My contribution to the family Thanksgiving table is usually a veggie dish, since I make so many of them at home and everybody else tends to bring dessert. Recently I've been making roasted broccoli, which keeps well for the couple hours between coming out of my oven and being set out on our niece's kitchen counter, and which has gotten its share of compliments. But this year I decided on something different.
B's youngest sister, who died last summer, was the family's mistress of what we called the greenie beanie casserole. Perhaps you've had this too; it's a common dish, made with frozen green beans and a can of cream of mushroom soup, plus a package of toasted onions. Since she's gone, we will have this no more.

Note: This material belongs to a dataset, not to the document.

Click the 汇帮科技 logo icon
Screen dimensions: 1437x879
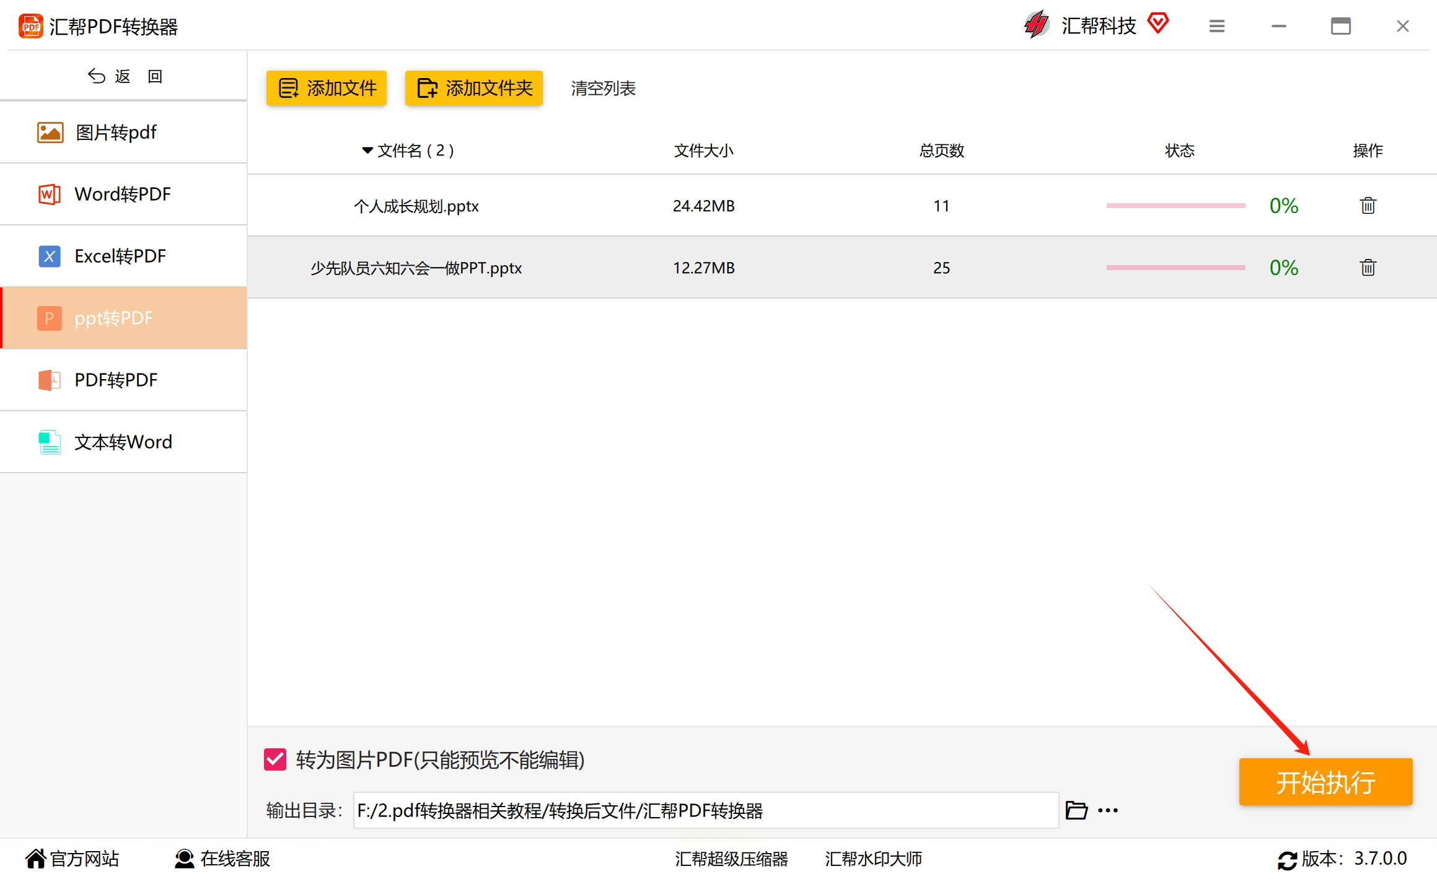tap(1036, 25)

But I found a recipe for the same dish made with fresh green beans and fresh mushrooms. I looked it over and decided I could do this, so I did, as a memorial for Jo. Bought the veggies at the best of the local produce markets, and prepared everything except for the final mixing and baking at home in the morning. Brought the creamed mushrooms (surprisingly easy to make) in the casserole dish, the blanched green beans in a tupperware container, and the split toasted onions in baggies, and hit it to the oven at the right moment. I was pleased at how well it came out: the beans were cooked just right and never stringy, and while I don't much like mushrooms, the pieces were tolerable and the cream sauce actually good.
Next time I may try making it with home-made cream of celery done the same way.
This dish also marked a notable landmark for me. The big 26-ounce canister of salt, which I've been using ever since I was in college, finally came to emptiness. I always wondered if I'd outlive that. Now I have to buy a new one, but I think it will be a smaller size.